活動面では、これまで培ってきたインターネットマーケティングのノウハウを生かした取り組み※1や、中長期的な成長のための新規事業※2に注力し一定の成果を上げることができた。
※1 1st Party Dataを活用したデジタルマーケティング支援ツール「Beyocon(ビヨコン)」における利便性向上など。
※2 クリエイター向けプラットフォーム「StandAlone」によるクリエイターエコノミーの拡大やクリエイターのためのNFT発行支援サービスの提供など。
3. 2024年4月期の総括
2024年4月期を総括すると、市場環境にはプラス・マイナスの様々な動きがあるなかで、3つの事業がバランスよく伸長し、計画を上回る業績を実現したことに加え、将来に向けた取り組みも順調に進捗しており、「SiLK VISION 2024」の締めくくりとして十分に成果を残すことができたと評価できる。
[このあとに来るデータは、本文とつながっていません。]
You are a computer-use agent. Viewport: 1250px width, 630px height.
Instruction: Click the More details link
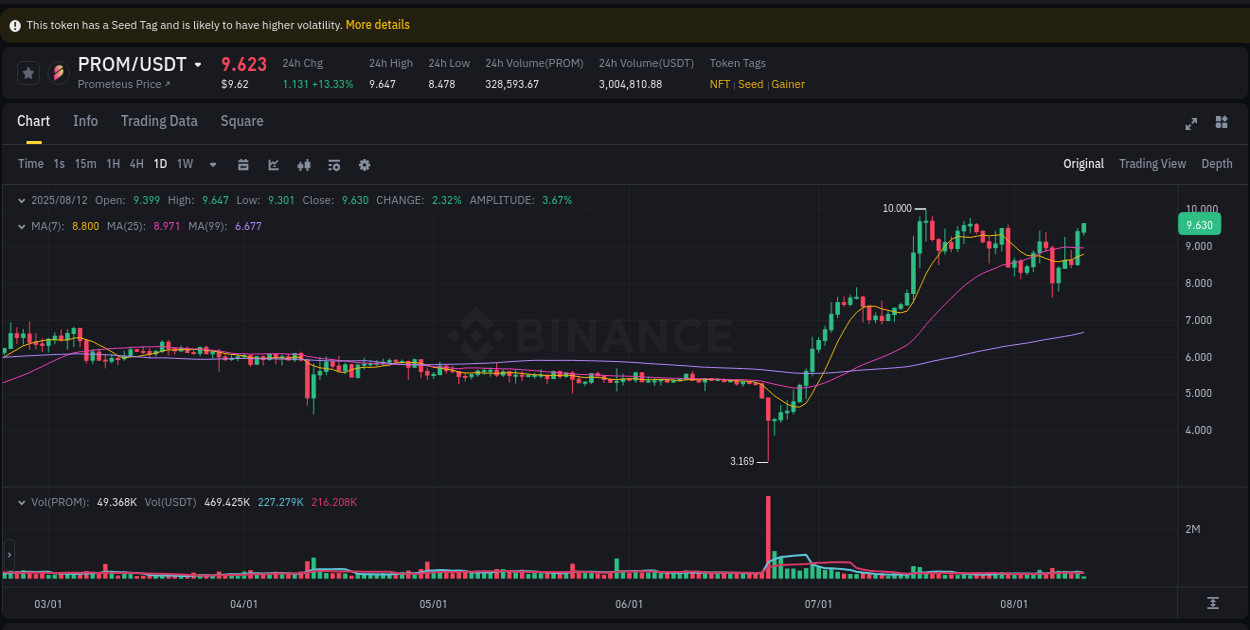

特に、将来に向けた戦略投資と足元業績の伸びを両立させ、短期と中長期の両方を見据えた多方面での展開は、同社グループ経営の真骨頂と言えるだろう。また、5G/web3 領域における事業の方向性が各方面で見えてきたことはもちろん、「TONE IN」戦略や「One Vision」などを通じて、事業拡大に向けた可能性の一端を示したところも注目すべきポイントと捉えている。